Joseph Saxton


American inventor.
Born in Huntingdon, Pennsylvania, 1799
Spent several years in England, where he was employed at the Adelaide Gallery of Practical Science, where he became acquainted with some of the great scientists and engineers of the day. While there, he produced a hand-driven dynamo, which he demonstrated for the first time at the British Association meeting at Cambridge in 1833. He produced brilliant electric sparks, decomposed water, produced an arc of electric lights between charcoal points, and gave eletric shocks.
He was responsible for a wide range of inventions
1833 Saxton developed a magneto-electric machine, in which coils of wire fixed in front of the poles of a horseshoe magnet were rotated to produce an electric current. The machine was demonstrated at the Cambridge meeting of the British Association for the Advancement of Science in June and later put on display at the Adelaide Gallery. Francis Watkins helped to stave off charges that Saxton had been guilty of plagiarizing the machine from one developed by the French instrument maker Hippolyte Pixii.[1]
Later Saxton publicly accused Edward M. Clarke of piracy, alleging that his machine was simply a variation of Saxton's own invention and that no experiment could be conducted with it that could not equally well be carried out with Saxton's.
1837 Left London for a post at the US Mint in Philadelphia.

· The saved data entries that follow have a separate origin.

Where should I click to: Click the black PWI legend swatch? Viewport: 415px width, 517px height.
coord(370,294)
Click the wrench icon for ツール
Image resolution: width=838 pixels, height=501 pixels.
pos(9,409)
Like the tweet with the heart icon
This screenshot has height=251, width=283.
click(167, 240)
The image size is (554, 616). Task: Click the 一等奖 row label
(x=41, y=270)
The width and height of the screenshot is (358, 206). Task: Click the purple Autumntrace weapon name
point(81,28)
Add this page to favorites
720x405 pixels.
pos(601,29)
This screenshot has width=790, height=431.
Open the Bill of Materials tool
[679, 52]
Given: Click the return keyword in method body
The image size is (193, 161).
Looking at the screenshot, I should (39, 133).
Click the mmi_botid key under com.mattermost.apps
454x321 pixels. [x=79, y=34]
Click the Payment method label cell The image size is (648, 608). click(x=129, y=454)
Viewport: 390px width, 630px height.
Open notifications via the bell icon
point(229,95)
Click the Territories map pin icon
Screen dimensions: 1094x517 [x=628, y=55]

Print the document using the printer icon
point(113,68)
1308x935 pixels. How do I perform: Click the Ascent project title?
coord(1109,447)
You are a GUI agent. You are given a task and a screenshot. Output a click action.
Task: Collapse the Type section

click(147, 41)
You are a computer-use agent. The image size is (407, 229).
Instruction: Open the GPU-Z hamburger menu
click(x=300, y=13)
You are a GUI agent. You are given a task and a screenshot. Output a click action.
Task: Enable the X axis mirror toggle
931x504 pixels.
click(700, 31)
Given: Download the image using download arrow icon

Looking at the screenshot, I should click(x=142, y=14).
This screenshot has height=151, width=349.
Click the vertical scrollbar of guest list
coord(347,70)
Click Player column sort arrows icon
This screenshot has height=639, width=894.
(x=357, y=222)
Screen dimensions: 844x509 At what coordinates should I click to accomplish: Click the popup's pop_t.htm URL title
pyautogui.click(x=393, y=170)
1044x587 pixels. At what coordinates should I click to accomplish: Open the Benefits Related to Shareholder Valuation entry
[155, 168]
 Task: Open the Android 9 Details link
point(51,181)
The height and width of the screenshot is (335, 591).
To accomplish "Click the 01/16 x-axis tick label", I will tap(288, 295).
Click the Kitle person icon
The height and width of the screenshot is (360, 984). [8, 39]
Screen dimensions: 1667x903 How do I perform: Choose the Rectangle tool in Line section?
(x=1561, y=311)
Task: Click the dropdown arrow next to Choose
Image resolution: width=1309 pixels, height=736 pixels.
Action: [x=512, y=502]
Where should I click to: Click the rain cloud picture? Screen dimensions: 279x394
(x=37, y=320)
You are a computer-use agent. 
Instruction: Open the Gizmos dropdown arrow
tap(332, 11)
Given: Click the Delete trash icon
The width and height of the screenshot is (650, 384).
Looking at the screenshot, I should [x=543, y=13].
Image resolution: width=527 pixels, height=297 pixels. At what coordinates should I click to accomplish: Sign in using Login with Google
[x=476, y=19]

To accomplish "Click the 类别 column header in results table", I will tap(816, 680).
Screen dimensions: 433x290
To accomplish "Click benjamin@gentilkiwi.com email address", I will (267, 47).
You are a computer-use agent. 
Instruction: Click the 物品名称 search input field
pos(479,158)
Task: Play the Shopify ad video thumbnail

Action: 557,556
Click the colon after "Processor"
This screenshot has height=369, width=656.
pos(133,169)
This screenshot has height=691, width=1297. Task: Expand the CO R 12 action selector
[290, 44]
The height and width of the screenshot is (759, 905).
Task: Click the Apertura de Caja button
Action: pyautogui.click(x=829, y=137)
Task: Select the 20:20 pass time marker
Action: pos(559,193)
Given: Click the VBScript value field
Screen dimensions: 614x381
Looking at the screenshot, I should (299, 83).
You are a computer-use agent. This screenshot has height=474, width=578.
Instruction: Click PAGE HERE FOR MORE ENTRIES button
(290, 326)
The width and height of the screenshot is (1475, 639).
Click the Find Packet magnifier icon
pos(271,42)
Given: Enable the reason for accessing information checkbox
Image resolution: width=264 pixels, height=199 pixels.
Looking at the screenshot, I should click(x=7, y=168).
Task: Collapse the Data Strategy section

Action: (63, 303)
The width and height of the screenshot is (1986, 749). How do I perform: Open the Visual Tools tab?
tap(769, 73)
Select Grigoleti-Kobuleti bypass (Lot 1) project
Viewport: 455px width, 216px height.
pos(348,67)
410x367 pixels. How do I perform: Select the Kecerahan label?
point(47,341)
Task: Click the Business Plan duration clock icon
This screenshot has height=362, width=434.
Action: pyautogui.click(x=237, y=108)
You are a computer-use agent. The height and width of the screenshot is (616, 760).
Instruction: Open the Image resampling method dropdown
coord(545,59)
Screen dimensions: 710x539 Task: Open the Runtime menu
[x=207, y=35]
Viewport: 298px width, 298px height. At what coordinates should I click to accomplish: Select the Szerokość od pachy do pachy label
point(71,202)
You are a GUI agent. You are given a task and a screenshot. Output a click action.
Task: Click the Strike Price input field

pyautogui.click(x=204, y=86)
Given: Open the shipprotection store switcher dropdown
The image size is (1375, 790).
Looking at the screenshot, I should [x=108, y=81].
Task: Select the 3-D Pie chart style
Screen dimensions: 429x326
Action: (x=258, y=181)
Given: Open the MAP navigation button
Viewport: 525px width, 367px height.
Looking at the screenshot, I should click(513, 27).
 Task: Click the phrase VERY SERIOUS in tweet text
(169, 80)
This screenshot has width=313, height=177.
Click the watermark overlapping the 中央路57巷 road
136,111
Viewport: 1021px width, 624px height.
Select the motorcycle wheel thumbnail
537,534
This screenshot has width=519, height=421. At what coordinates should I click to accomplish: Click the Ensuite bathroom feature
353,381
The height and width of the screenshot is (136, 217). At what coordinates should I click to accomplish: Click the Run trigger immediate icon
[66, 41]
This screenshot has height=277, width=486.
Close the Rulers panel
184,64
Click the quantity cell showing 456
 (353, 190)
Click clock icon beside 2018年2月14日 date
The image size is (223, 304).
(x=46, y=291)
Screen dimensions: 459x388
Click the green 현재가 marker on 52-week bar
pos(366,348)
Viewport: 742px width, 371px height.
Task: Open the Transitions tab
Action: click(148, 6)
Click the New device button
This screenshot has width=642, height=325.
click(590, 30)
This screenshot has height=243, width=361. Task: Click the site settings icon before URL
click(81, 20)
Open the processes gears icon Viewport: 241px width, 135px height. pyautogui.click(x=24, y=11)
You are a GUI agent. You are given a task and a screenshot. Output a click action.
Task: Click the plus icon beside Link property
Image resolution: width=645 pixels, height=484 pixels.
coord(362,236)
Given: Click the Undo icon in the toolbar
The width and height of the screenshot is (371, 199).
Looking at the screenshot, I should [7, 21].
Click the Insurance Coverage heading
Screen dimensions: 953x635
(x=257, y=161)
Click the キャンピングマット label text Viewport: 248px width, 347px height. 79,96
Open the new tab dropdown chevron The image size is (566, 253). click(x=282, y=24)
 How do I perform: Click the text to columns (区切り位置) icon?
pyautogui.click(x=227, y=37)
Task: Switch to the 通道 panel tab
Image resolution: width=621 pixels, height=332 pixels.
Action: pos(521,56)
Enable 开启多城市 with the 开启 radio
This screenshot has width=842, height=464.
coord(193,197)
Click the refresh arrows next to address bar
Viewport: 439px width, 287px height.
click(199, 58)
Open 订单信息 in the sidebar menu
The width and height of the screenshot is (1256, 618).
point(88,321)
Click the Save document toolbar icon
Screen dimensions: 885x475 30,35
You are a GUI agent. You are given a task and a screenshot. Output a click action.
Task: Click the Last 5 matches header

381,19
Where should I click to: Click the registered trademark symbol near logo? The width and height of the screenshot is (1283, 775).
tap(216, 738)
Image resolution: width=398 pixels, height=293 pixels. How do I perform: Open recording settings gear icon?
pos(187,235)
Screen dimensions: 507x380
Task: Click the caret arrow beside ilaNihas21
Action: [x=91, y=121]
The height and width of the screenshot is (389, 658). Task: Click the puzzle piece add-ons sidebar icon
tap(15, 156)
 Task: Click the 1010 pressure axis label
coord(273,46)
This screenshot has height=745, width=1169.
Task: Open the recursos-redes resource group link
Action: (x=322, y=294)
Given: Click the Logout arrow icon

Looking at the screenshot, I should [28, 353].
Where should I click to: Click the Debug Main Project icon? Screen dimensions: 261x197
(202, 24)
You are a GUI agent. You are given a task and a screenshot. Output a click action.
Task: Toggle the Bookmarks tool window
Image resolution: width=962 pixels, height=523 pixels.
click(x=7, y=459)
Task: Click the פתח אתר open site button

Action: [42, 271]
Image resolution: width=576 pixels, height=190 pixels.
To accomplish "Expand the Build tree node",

1873 Died in Washington DC.
The above information is condensed from a 'Memoir of Joseph Saxton, 1799-1873'[2], where much more information will be found.
1833 A very ingenious proposition for making use of the power of a horse, moving at his slow working pace, to communicate a high velocity to carriages upon a railway, through the medium of a new arrangement of pulleys and ropes, was invented by Joseph Saxton, of London, for which he obtained a patent, on the 20th June, 1833.